— START Provided passage —

# C. Matthew McMahon & God's Everlasting Covenant



## AV1611 (May 14, 2007)

I am just intregued as to why you say of Hanko that "His answers in ratifying infant baptism were horrific, and illogical at best. “Reformed” Baptists would laugh at his work in this book as arguments to win them over to his side."

http://www.apuritansmind.com/BookReviews/HankoHermanEverlastingCovenant.htm#_ftnref9



> Chapter 9 explores the question, “Who is the true seed of Abraham?” Some believe that the Jews are the seed of Abraham, and others that believers and Jews are made of the seed of Abraham. Hanko asserts that Christ is the Seed that Abraham bore in his lineage and is the Seed that is discussed in the New Testament. It is true that the child Isaac came as a promised “seed” but this seed pointed to the greater Seed that is Jesus Christ. Isaac was simply a type of Christ to come. If Christ is the true heir of Abraham, then only those in Christ can be true seeds of Abraham. It is only for the heirs of the promise that Christ died, and only for them that are children of God. Christ is the true heir to the promises given to Abraham, and all those in Him are co-heirs.
> 
> Chapter 10 deals with the believers and their seed. All those who are in Christ are also true seeds of Abraham. Dispensationalists are wrong when they make a division between Israel and the church in this case, for all children of Abraham are considered the church. The church is constituted of the Gentiles and Jews as heirs to the kingdom and seeds of Abraham. Also, Hanko says it is important to consider how children are continually part of the covenant instead of casting them out because of a dispensational change. He says we should remember that the church in the Old Testament and New Testament is one. If there is only one covenant, then there is only one sign of the covenant (circumcision in the Old Testament and baptism in the New Testament both point to regeneration). God gave Abraham an everlasting sign to the covenant. That is why there is no mention of the baptism of infants in the New Testament because we see the same hermeneutic of “households” being baptized as they were inducted by circumcision in the Old Testament.
> 
> ...


----------



## C. Matthew McMahon (May 14, 2007)

Hanko's treatment is not only non-Westminsterian, but non-RB, and more pro-FV. I am not saying Hanko is FV, but his view is much like what leads one to be FV. Its the erroneous road that leads one down that path. He blurs the lines and covenant concepts together making Chapter 3 and Chapter 7 of the WCF unintelligible bewcause he redefines covenant.

— END Provided passage —

Answer each of the following from the forum thread above, giving each answer on its own line with the matching letter.
(a) In the quoted review, Isaac is described as a type of whom?
(b) According to the review, which sign of the covenant belongs to the Old Testament and which to the New Testament?
(c) Which two chapters of the WCF does C. Matthew McMahon say Hanko makes unintelligible?

— START Information shown —

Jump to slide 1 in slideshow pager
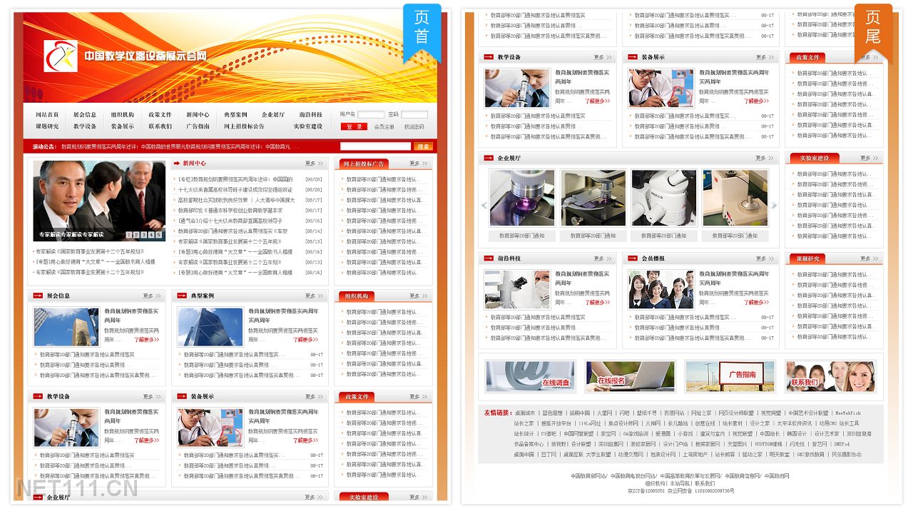Viewport: 913px width, 514px height. click(129, 235)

— END Information shown —

## Answer to this exercise
(a) Christ to come.
(b) Circumcision belongs to the Old Testament and baptism to the New Testament.
(c) Chapter 3 and Chapter 7.